PROBLEM TO SOLVE:
Your answer should be the data below, reproduced with nothing changed.

DATASET RECORDS:

────────────────

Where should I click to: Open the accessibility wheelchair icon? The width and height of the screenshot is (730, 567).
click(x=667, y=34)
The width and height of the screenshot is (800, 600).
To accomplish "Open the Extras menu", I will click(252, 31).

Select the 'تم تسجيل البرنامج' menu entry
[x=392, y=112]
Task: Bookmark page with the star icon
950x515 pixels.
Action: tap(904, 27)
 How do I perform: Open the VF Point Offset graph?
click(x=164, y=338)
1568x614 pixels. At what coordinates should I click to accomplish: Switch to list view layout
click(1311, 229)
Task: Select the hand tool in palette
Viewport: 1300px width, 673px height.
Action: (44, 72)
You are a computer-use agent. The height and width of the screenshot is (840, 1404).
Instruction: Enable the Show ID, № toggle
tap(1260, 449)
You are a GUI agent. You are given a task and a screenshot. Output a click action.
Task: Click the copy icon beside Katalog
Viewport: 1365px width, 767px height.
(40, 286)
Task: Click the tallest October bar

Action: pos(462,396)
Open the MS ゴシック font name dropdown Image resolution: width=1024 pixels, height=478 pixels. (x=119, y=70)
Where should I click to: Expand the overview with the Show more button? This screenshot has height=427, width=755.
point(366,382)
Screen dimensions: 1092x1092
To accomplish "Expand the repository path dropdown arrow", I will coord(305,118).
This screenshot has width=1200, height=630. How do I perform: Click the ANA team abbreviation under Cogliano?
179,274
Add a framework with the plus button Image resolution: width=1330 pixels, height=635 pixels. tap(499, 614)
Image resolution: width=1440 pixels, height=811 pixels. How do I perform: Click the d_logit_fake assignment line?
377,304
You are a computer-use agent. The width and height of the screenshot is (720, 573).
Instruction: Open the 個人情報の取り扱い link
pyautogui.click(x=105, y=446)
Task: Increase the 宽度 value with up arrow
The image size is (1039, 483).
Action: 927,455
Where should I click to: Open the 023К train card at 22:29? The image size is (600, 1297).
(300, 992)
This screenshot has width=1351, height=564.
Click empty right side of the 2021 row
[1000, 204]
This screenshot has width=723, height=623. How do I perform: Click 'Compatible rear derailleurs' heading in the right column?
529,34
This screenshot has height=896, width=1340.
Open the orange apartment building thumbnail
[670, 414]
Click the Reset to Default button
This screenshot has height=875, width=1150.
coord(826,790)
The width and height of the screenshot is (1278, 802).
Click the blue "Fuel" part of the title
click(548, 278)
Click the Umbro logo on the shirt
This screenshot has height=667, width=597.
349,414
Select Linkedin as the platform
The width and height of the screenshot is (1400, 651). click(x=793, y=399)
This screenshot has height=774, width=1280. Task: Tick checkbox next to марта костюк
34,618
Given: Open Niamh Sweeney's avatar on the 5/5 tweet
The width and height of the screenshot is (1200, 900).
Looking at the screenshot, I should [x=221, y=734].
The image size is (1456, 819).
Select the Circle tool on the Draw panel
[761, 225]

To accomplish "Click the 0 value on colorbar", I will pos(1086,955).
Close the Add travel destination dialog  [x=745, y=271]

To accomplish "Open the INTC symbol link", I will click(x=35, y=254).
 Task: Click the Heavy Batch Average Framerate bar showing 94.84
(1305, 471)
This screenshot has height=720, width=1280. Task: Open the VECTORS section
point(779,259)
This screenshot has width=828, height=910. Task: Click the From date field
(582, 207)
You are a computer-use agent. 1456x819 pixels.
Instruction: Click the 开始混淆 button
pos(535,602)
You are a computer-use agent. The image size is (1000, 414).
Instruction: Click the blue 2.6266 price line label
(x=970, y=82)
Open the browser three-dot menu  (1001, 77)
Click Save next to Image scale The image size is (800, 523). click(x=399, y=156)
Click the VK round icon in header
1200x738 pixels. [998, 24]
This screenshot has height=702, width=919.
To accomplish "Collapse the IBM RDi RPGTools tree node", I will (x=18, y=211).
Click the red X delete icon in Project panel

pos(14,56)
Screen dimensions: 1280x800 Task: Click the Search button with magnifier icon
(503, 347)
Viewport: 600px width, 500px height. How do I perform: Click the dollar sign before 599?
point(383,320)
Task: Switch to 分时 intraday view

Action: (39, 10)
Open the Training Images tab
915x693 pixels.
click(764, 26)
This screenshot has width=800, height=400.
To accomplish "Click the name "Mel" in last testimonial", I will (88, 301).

────────────────

YOUR SOLUTION:
Where should I click to: Open the accessibility wheelchair icon? The width and height of the screenshot is (730, 567).
click(x=667, y=34)
The width and height of the screenshot is (800, 600).
To accomplish "Open the Extras menu", I will click(252, 31).

Select the 'تم تسجيل البرنامج' menu entry
[x=392, y=112]
Task: Bookmark page with the star icon
950x515 pixels.
Action: tap(904, 27)
 How do I perform: Open the VF Point Offset graph?
click(x=164, y=338)
1568x614 pixels. At what coordinates should I click to accomplish: Switch to list view layout
click(1311, 229)
Task: Select the hand tool in palette
Viewport: 1300px width, 673px height.
Action: (44, 72)
You are a computer-use agent. The height and width of the screenshot is (840, 1404).
Instruction: Enable the Show ID, № toggle
tap(1260, 449)
You are a GUI agent. You are given a task and a screenshot. Output a click action.
Task: Click the copy icon beside Katalog
Viewport: 1365px width, 767px height.
(40, 286)
Task: Click the tallest October bar

Action: pos(462,396)
Open the MS ゴシック font name dropdown Image resolution: width=1024 pixels, height=478 pixels. (x=119, y=70)
Where should I click to: Expand the overview with the Show more button? This screenshot has height=427, width=755.
point(366,382)
Screen dimensions: 1092x1092
To accomplish "Expand the repository path dropdown arrow", I will coord(305,118).
This screenshot has width=1200, height=630. How do I perform: Click the ANA team abbreviation under Cogliano?
179,274
Add a framework with the plus button Image resolution: width=1330 pixels, height=635 pixels. tap(499, 614)
Image resolution: width=1440 pixels, height=811 pixels. How do I perform: Click the d_logit_fake assignment line?
377,304
You are a computer-use agent. The width and height of the screenshot is (720, 573).
Instruction: Open the 個人情報の取り扱い link
pyautogui.click(x=105, y=446)
Task: Increase the 宽度 value with up arrow
The image size is (1039, 483).
Action: 927,455
Where should I click to: Open the 023К train card at 22:29? The image size is (600, 1297).
(300, 992)
This screenshot has width=1351, height=564.
Click empty right side of the 2021 row
[1000, 204]
This screenshot has width=723, height=623. How do I perform: Click 'Compatible rear derailleurs' heading in the right column?
529,34
This screenshot has height=896, width=1340.
Open the orange apartment building thumbnail
[670, 414]
Click the Reset to Default button
This screenshot has height=875, width=1150.
coord(826,790)
The width and height of the screenshot is (1278, 802).
Click the blue "Fuel" part of the title
click(548, 278)
Click the Umbro logo on the shirt
This screenshot has height=667, width=597.
349,414
Select Linkedin as the platform
The width and height of the screenshot is (1400, 651). click(x=793, y=399)
This screenshot has height=774, width=1280. Task: Tick checkbox next to марта костюк
34,618
Given: Open Niamh Sweeney's avatar on the 5/5 tweet
The width and height of the screenshot is (1200, 900).
Looking at the screenshot, I should [x=221, y=734].
The image size is (1456, 819).
Select the Circle tool on the Draw panel
[761, 225]

To accomplish "Click the 0 value on colorbar", I will pos(1086,955).
Close the Add travel destination dialog  [x=745, y=271]

To accomplish "Open the INTC symbol link", I will click(x=35, y=254).
 Task: Click the Heavy Batch Average Framerate bar showing 94.84
(1305, 471)
This screenshot has height=720, width=1280. Task: Open the VECTORS section
point(779,259)
This screenshot has width=828, height=910. Task: Click the From date field
(582, 207)
You are a computer-use agent. 1456x819 pixels.
Instruction: Click the 开始混淆 button
pos(535,602)
You are a computer-use agent. The image size is (1000, 414).
Instruction: Click the blue 2.6266 price line label
(x=970, y=82)
Open the browser three-dot menu  (1001, 77)
Click Save next to Image scale The image size is (800, 523). click(x=399, y=156)
Click the VK round icon in header
1200x738 pixels. [998, 24]
This screenshot has height=702, width=919.
To accomplish "Collapse the IBM RDi RPGTools tree node", I will (x=18, y=211).
Click the red X delete icon in Project panel

pos(14,56)
Screen dimensions: 1280x800 Task: Click the Search button with magnifier icon
(503, 347)
Viewport: 600px width, 500px height. How do I perform: Click the dollar sign before 599?
point(383,320)
Task: Switch to 分时 intraday view

Action: (39, 10)
Open the Training Images tab
915x693 pixels.
click(764, 26)
This screenshot has width=800, height=400.
To accomplish "Click the name "Mel" in last testimonial", I will (88, 301).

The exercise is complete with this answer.